Learning Center: About Your Credit
According to badcredit.org, understanding how your credit score is developed may help with fraud prevention.
Understanding Your Credit Score
There are multiple credit score models used by lenders to determine creditworthiness. The FICO Score is used by 90 percent of leading lenders and is the global standard for measuring credit risk. A FICO score is calculated by five factors:
- Payment history 35%
- Amounts owed 30%
- Length of credit history 15%
- Types of credit 10%
- New credit 10%
This information is obtained from each of the three credit bureaus: Experian, Equifax, and TransUnion. Credit report information from each bureau as well as how that information is weighted differs between scoring models and is the reason scores can vary significantly. Some scoring models are used for educational purposes only and are not used by lenders.
Credit Score Models
FICO – The FICO score is the original credit score and was created by the Fair Isaac Corporation. Ninety of the top 100 largest U.S. financial institutions use FICO scores to make consumer credit decisions. FICO Score range: 300 – 850
VantageScore – VantageScore was created in 2006 by the three major bureaus (Equifax, Experian and TransUnion) and controls 5-10 percent of the credit scoring market. VantageScore range: 300 – 850
Equifax Credit Score – This is Equifax’s proprietary credit scoring model and can be used to calculate scores for all three major bureaus. Equifax Credit Score range: 280 – 850
PLUS Score – The PLUS Score was created by Experian and is for consumer educational purposes to help understand creditworthiness. It is not used by lenders. PLUS Score range: 330 – 830
TransRisk – This is TransUnion’s credit scoring model and can be used to calculate scores for all three major bureaus. TransRisk score range: 300 – 850
CreditXpert – Created by Neuristics Inc., CreditXpert educational scores are sold through partnerships with companies that provide credit monitoring services. CreditXpert score range: 350 – 850
Understand that the score(s) you receive may not be the same score(s) a lender sees. This is dependent on the credit scoring model and bureaus the lender pulls information from and the type of loan or credit being applied for. Lenders also look at factors that are not contained in credit reports when determining creditworthiness, such as income and length of time at your present employer.

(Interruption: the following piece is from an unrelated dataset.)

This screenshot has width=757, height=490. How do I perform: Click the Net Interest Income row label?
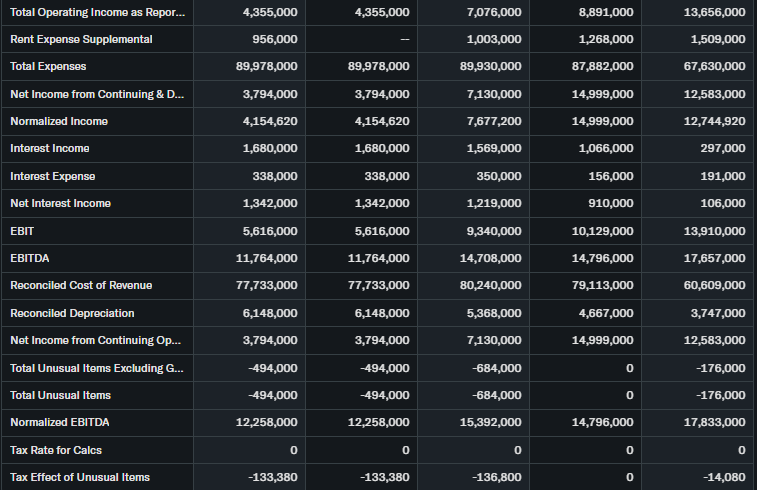(60, 203)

Understanding Your Credit Report
It is important to check credit reports regularly to monitor for any fraud or errors that could be negatively affecting your credit score. You are allowed one free credit report annually from each of the three credit bureaus — Experian, Equifax, and TransUnion — by federal law under the Fair Credit Reporting Act (FCRA). These can be acquired at AnnualCreditReport.com. A credit reporting company cannot charge more than $12 for a credit report. The prices listed in these charts from websites greater than $12 are offering services and/or scores that are not included with a single credit report.
Credit Report Info
Credit reports are broken into four sections: personal information, public record information, credit history, and adverse accounts (negative marks).
Personal information contains your name, social security number, date of birth, current and previous addresses, your spouse’s name, and your employment data. Public record information contains any legal occurrences pertaining to your financial situation, such as bankruptcies, liens, wage garnishments or judgements. Credit history includes your lines of credit (mortgage, auto loans, credit cards, etc.), credit limits and account balances, monthly payment information, and status of the accounts (open, closed, paid, inactive, etc.). Adverse accounts are any debts that were paid late, have an outstanding balance, or sent to a collection agency and reported to the credit bureau(s). These accounts will remain on your credit report for seven years. Items in this category can be disputed and removed by any of the three credit bureaus.
Credit Report Summary
Many of the websites listed in these charts offer credit report summaries, which is not a full credit report. A benefit of summaries is an easy-to-read format that can still provide the primary information contained in a report. A summary can give you enough information to regularly monitor credit with advice on how to improve your scores, but it is advised to receive a full report from each bureau at least once annually.